_What you should do:_ Please filter the listing for the string "marzo" and copy each matching line.

_Working data:_
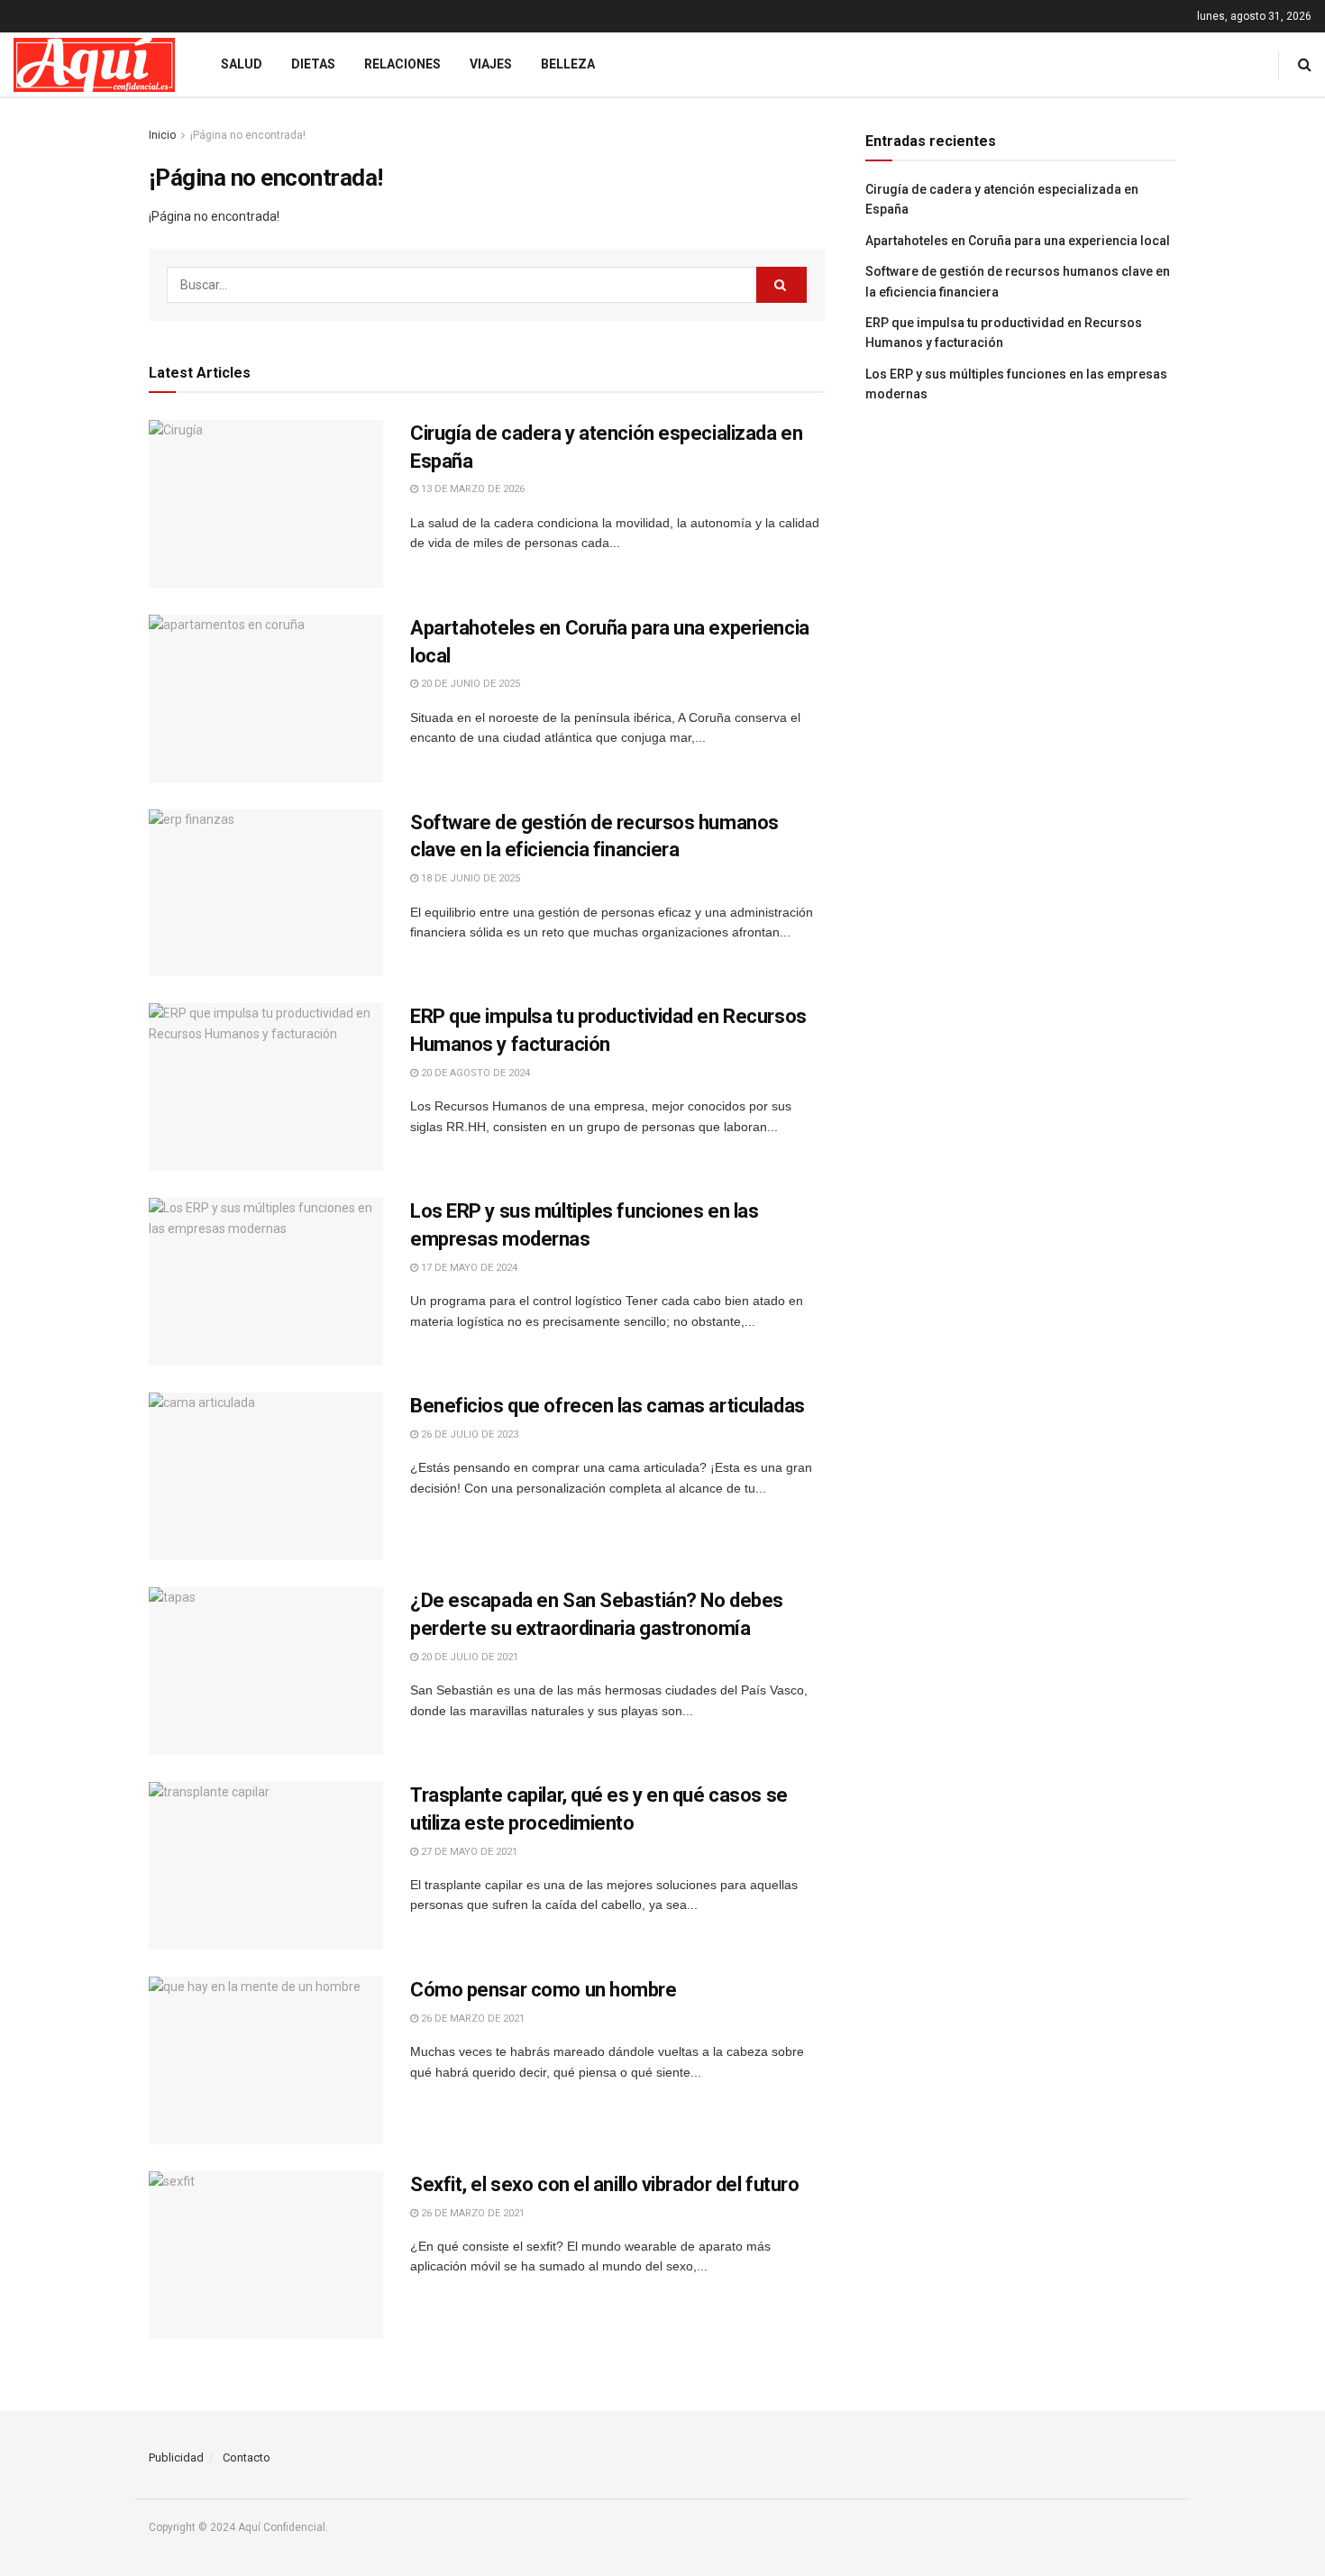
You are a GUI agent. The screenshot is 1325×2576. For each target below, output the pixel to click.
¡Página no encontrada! (248, 135)
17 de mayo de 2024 (467, 1268)
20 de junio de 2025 (469, 684)
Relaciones (402, 64)
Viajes (491, 64)
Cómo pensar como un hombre (543, 1989)
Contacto (246, 2457)
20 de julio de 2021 (468, 1657)
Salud (241, 64)
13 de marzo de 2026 (471, 489)
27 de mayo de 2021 (467, 1852)
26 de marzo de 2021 (471, 2018)
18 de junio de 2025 (469, 878)
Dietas (313, 64)
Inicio (162, 135)
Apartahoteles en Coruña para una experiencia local (1017, 240)
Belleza (568, 64)
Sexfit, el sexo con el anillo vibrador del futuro (604, 2184)
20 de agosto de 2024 (474, 1073)
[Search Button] (781, 285)
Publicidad (176, 2457)
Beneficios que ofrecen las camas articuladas (607, 1405)
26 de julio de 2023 (468, 1434)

_Reply:_
13 de marzo de 2026 (471, 489)
26 de marzo de 2021 (471, 2018)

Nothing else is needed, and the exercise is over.